Directions – Your output should be exactly the lines from the one containing "Click the add" through the final line of the following data, please, with no pictures.

BEGIN

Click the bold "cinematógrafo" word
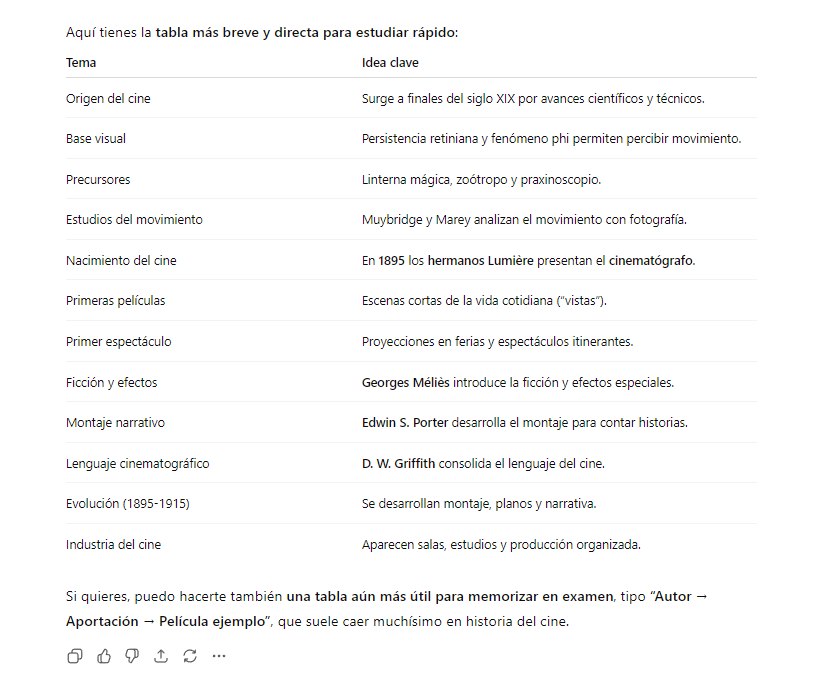814x696 pixels. 652,261
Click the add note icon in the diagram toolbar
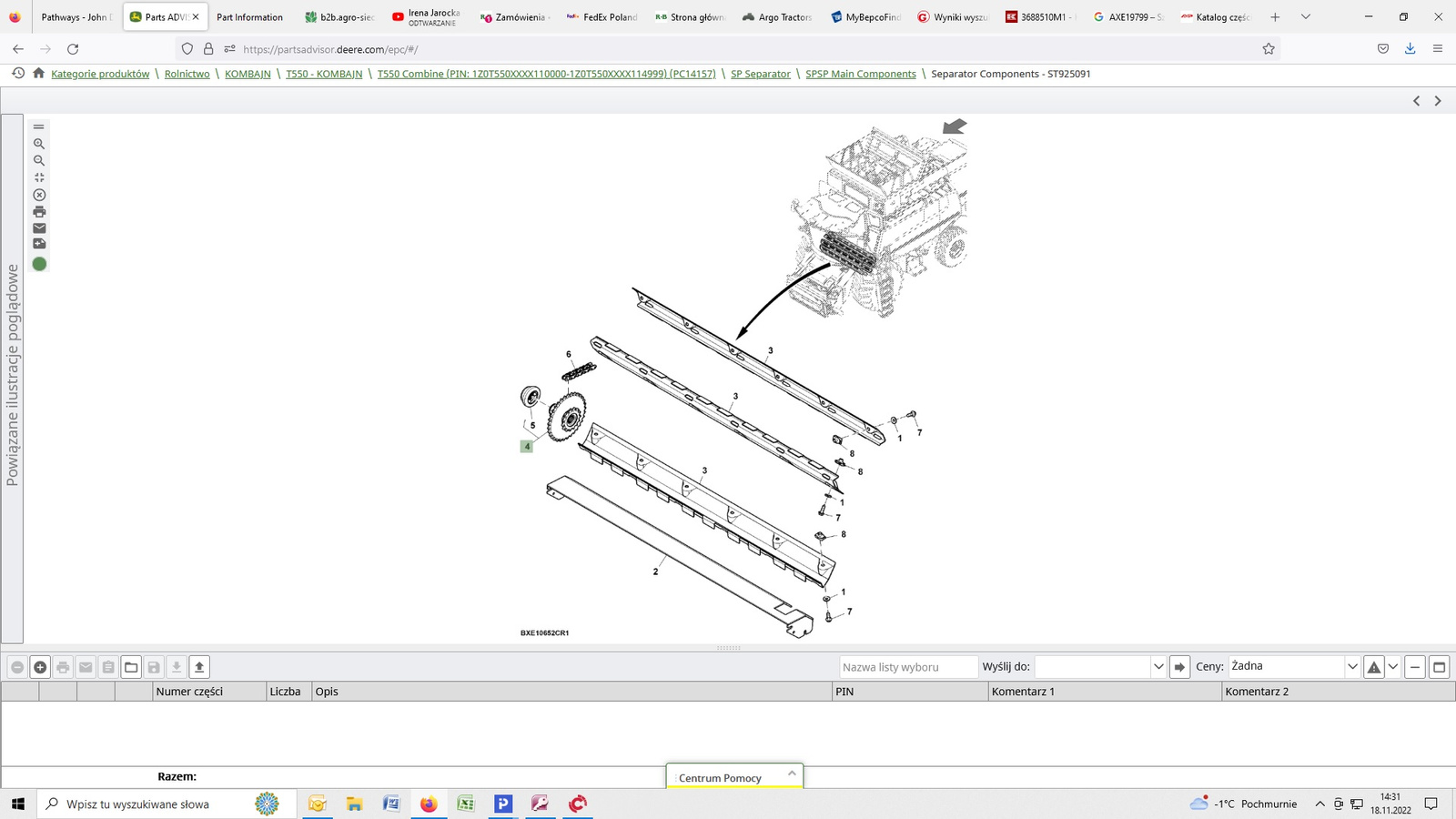This screenshot has height=819, width=1456. pyautogui.click(x=39, y=244)
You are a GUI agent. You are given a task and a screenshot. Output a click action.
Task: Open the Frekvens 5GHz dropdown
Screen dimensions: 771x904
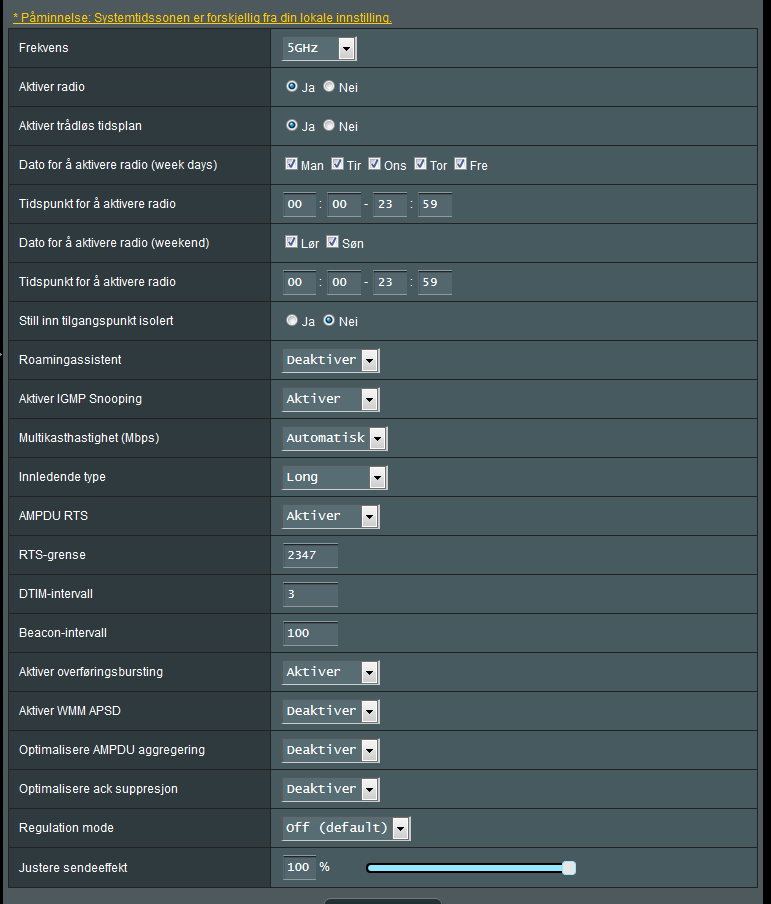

END

Solution below –
Click the add note icon in the diagram toolbar
This screenshot has height=819, width=1456. pyautogui.click(x=39, y=244)
You are a GUI agent. You are given a task and a screenshot. Output a click action.
Task: Open the Frekvens 5GHz dropdown
Screen dimensions: 771x904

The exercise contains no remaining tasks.